>
> Jeff
Schiffel ,
originally :
>
>
>
> Recall that the
original query from Andreas Tolk was the application of
ontologies
>
> in
systems engineering. I pointed out that systems engineering has quite a bit
to
>
> do
with complexity and hierarchy, part of the continuous mathematics.
>
>
PatH , in
reply :
>
Complexity theory uses analysis, of course, but hierarchies are discrete
structures.
True,
but this is not what I mean. An engineered system does something. It flies
through the air, or tells time, or performs other useful duties. An engineered
system has components. These are discrete structures. I do not mean, however,
that they are in a hierarchy of “is-a” relations. They are in a composition
relation to the whole, “part-of.” The hierarchy is found in how the parts work
together.
Since
an airplane or clock does something, the parts of the composition work together.

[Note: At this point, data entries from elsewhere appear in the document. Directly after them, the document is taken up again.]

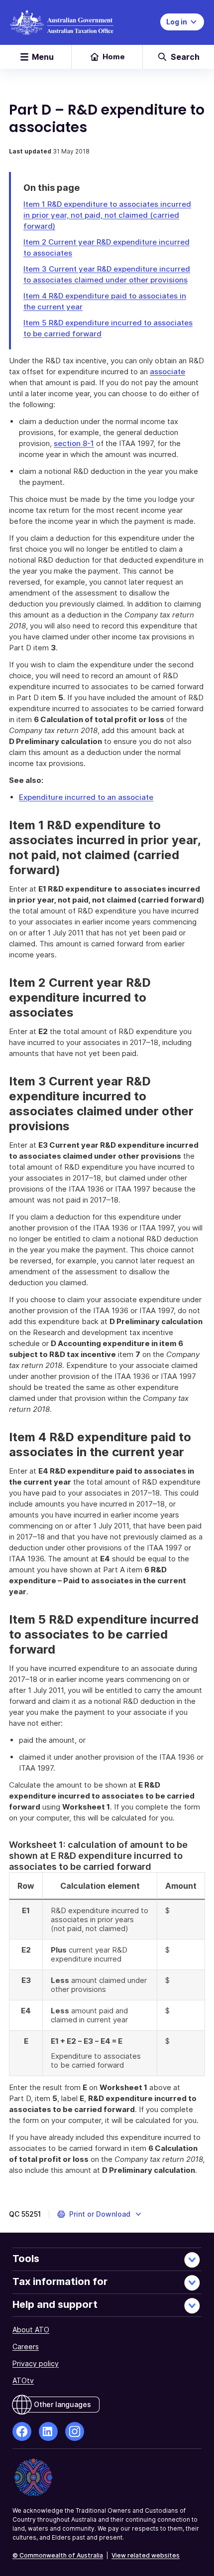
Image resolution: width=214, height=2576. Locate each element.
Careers (25, 2346)
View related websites (145, 2555)
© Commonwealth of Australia (57, 2555)
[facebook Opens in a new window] (21, 2431)
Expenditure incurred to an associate (86, 797)
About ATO (30, 2329)
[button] (99, 2214)
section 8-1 (74, 443)
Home (114, 56)
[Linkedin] (48, 2431)
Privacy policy (35, 2363)
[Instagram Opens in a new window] (74, 2431)
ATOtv (23, 2380)
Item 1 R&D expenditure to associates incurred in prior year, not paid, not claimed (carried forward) (107, 215)
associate (167, 371)
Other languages (62, 2404)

There is a process element present. An ontology for systems engineering should
take that into account. The parts work together in a presumably planned way. The
desired behavior of the system emerges from the interactions. In complex
engineering s , however, there
are many compositions. The interaction of these may be hard to predict, and
there may be undesirable and unexpected emergent behaviors.
The
way to understand emergent behaviors is by looking at the hierarchy of
behaviors. The tool is hierarchy theory, a subdiscipline of complexity theory.
Both are part of the continuous mathematics, of calculus. The emergent behavior
is in the dynamical system. Since a system or subsystem has components, the
services the components provide are hierarchical. The pistons in a gas engine
have no knowledge of the accelerator
functions , but the accelerator sends the pistons a command message
to speed up by means of the fuel injector. The pistons respond, but only to a
point limited by the piston and drive train design. The pistons thus constrain
the accelerator , although the accelerator
does not know how it was constrained, just that its command was
limited to a top threshold. This is a hierarchy of subbehaviors that together emerge
as one behavior to move the
person driving from one location to another.
A
systems engineering ontology that does not take performance into account is very
limited in terms of the purpose of the system’s planned use. Another way to look
at the situation is that ontologies are static. They lay on a page. But
designing a system must take into account states and transitions, dynamic
things. I suggest that the behaviors among components are better understood if
model as hierarchies of commands and constraints.